The leader of a faction of Zimbabwe’s main opposition party was granted bail and released from custody on Tuesday after his arrest for publishing an article critical of President Robert Mugabe.
A court in the capital Harare ordered Arthur Mutambara freed on bail of 20 billion Zimbabwean dollars after he appeared to face charges of contempt of court and communicating falsehoods prejudicial to the state.
Â Mutambara, who heads the smaller of two wings of the Movement for Democratic Change, was ordered to appear in court on June 17. He also cannot leave the southern African nation until the case is resolved.

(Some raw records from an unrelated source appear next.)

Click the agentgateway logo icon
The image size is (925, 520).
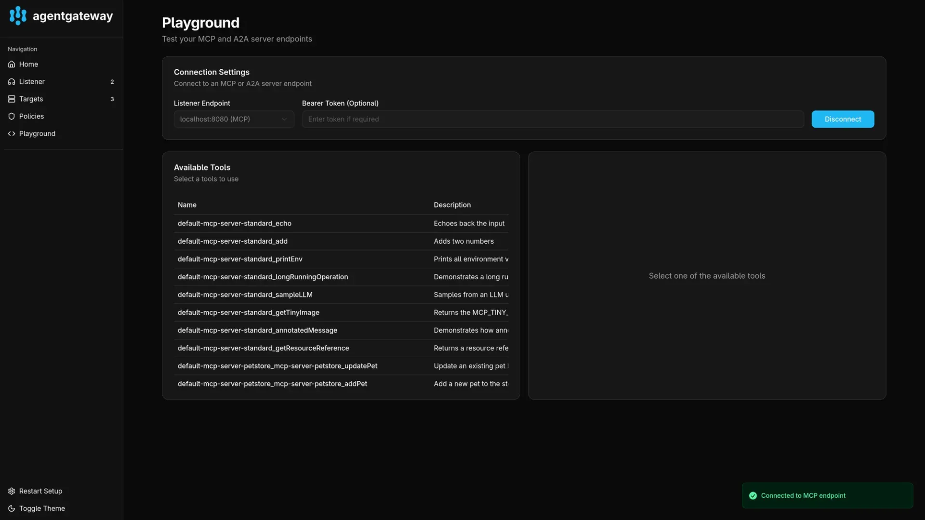pyautogui.click(x=18, y=16)
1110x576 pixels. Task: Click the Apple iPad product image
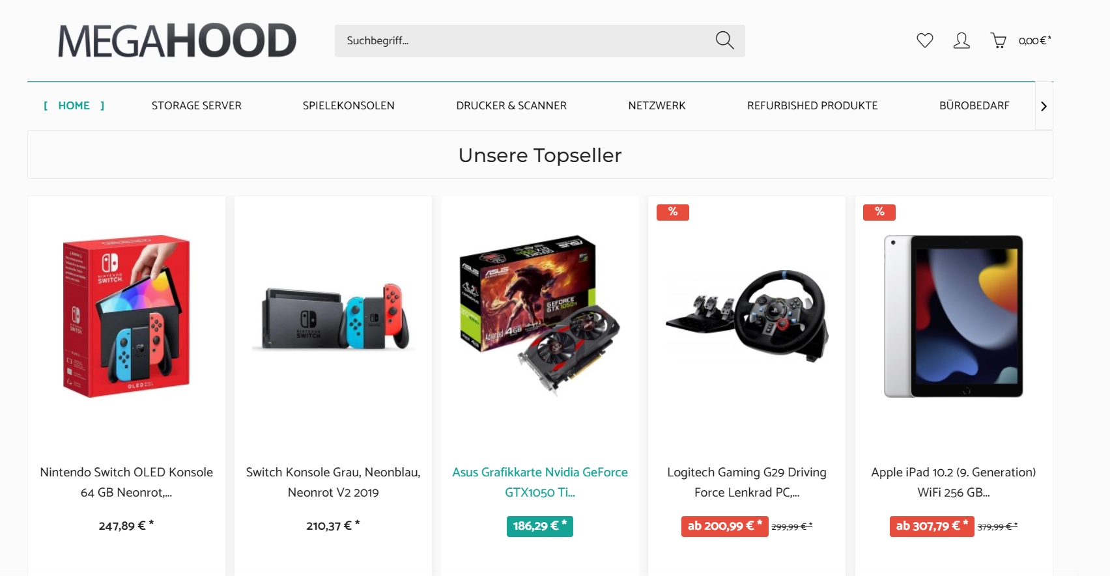point(954,316)
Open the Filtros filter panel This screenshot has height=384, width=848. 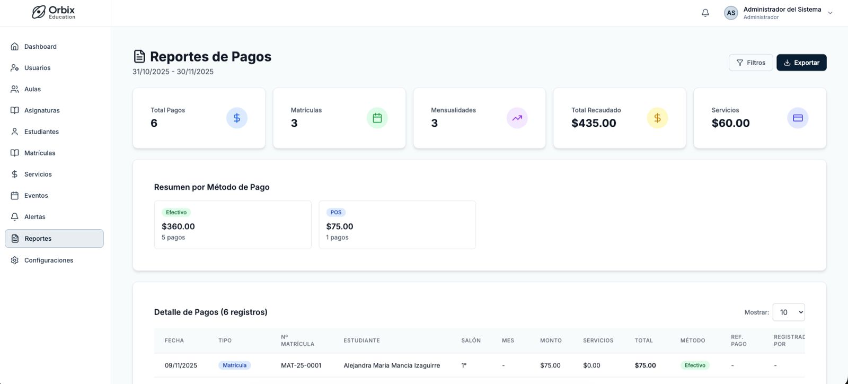click(x=750, y=63)
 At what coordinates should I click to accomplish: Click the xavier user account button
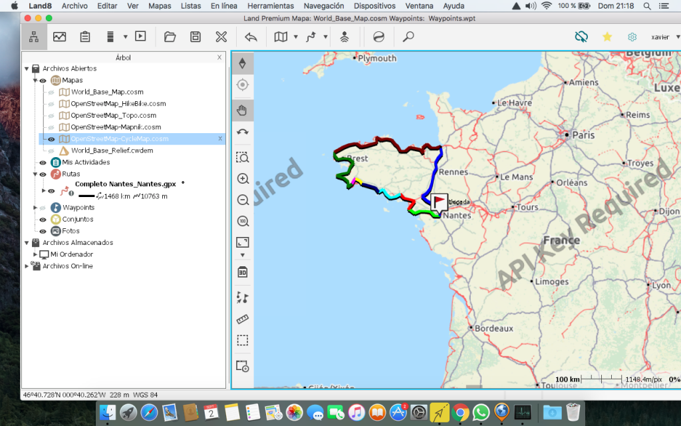point(660,37)
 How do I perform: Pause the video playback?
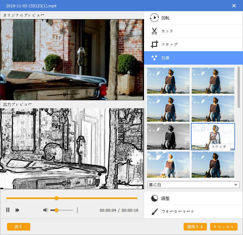pos(8,210)
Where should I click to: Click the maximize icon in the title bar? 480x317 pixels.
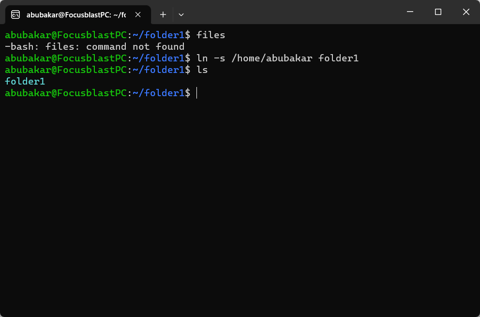click(438, 12)
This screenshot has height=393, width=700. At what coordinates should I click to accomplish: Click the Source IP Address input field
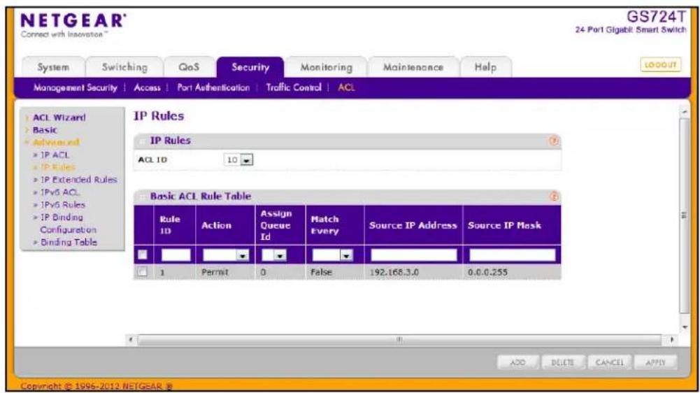tap(414, 255)
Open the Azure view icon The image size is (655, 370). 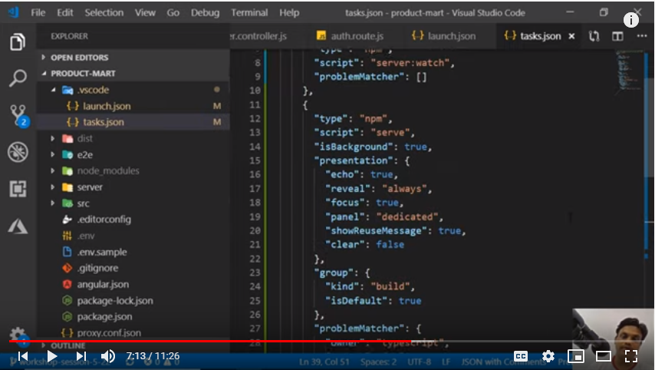pos(18,226)
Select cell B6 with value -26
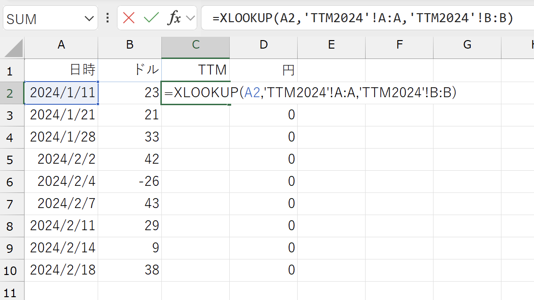The height and width of the screenshot is (300, 534). click(130, 182)
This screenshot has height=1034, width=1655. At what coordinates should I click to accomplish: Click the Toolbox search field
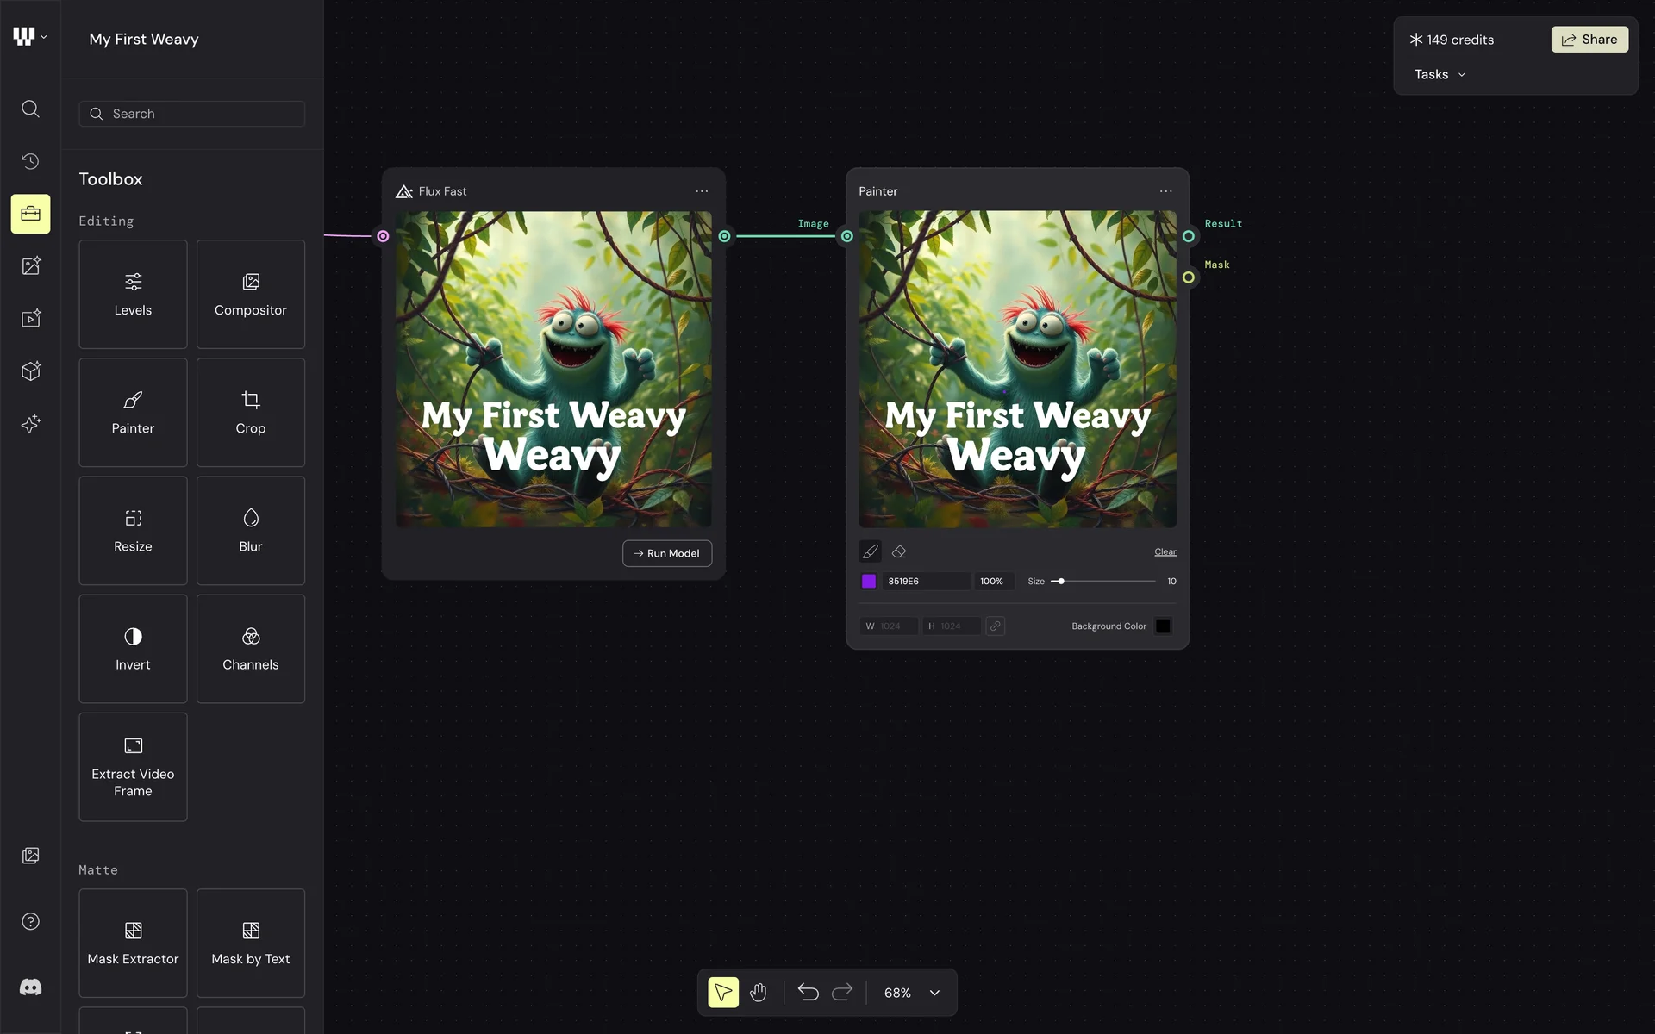coord(192,114)
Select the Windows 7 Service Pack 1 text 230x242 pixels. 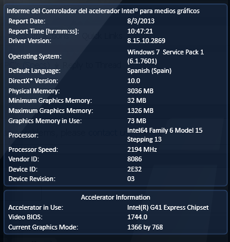[166, 52]
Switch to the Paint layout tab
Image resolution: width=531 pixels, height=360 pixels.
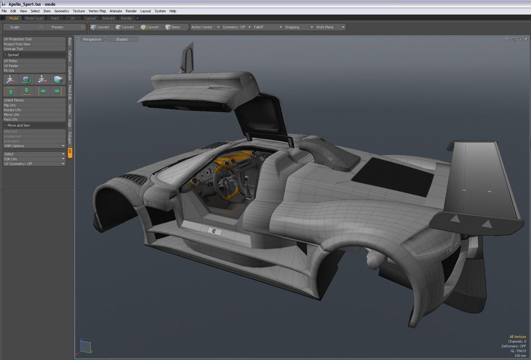coord(55,18)
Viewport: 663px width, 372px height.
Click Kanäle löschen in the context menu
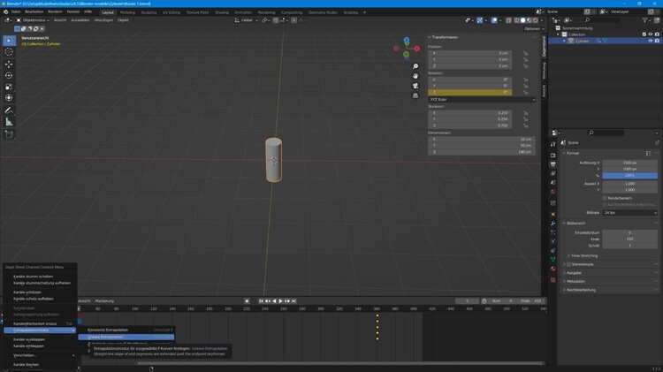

“What has happened is nothing compared to what the people of Zimbabwe are experiencing. Mugabe is violating the human rights of our people,” a defiant Mutambara said after his release, accusing the government of a crackdown on opposition supporters.
Mutambara made a similar accusation in an article published on April 20 in the Standard, a privately owned weekly newspaper. He criticised Mugabe’s handling of the March 29 elections and questioned his government’s right to stay in office.
He was arrested on Sunday.
Mugabe’s ruling ZANU-PF lost control of parliament in the election for the first time since he led it to power in 1980. Morgan Tsvangirai’s MDC faction won the most seats, with Mutambara’s MDC winning a smaller number.
The two MDC factions split in 2005 but recently agreed to combine forces and work together to unseat Mugabe’s government.
Results from a parallel presidential election in March showed Tsvangirai beating Mugabe but without a big enough margin to avoid a run-off, which will be held on June 27.
Both MDC factions, however, have raised concerns about the fairness of the upcoming presidential poll and have called on the government to end what they describe as an orchestrated intimidation campaign.
Scores of MDC supporters have been beaten and killed since the elections in March, according to the party. Mugabe and his ZANU-PF say the opposition is responsible for a wave of violence targeting its activists.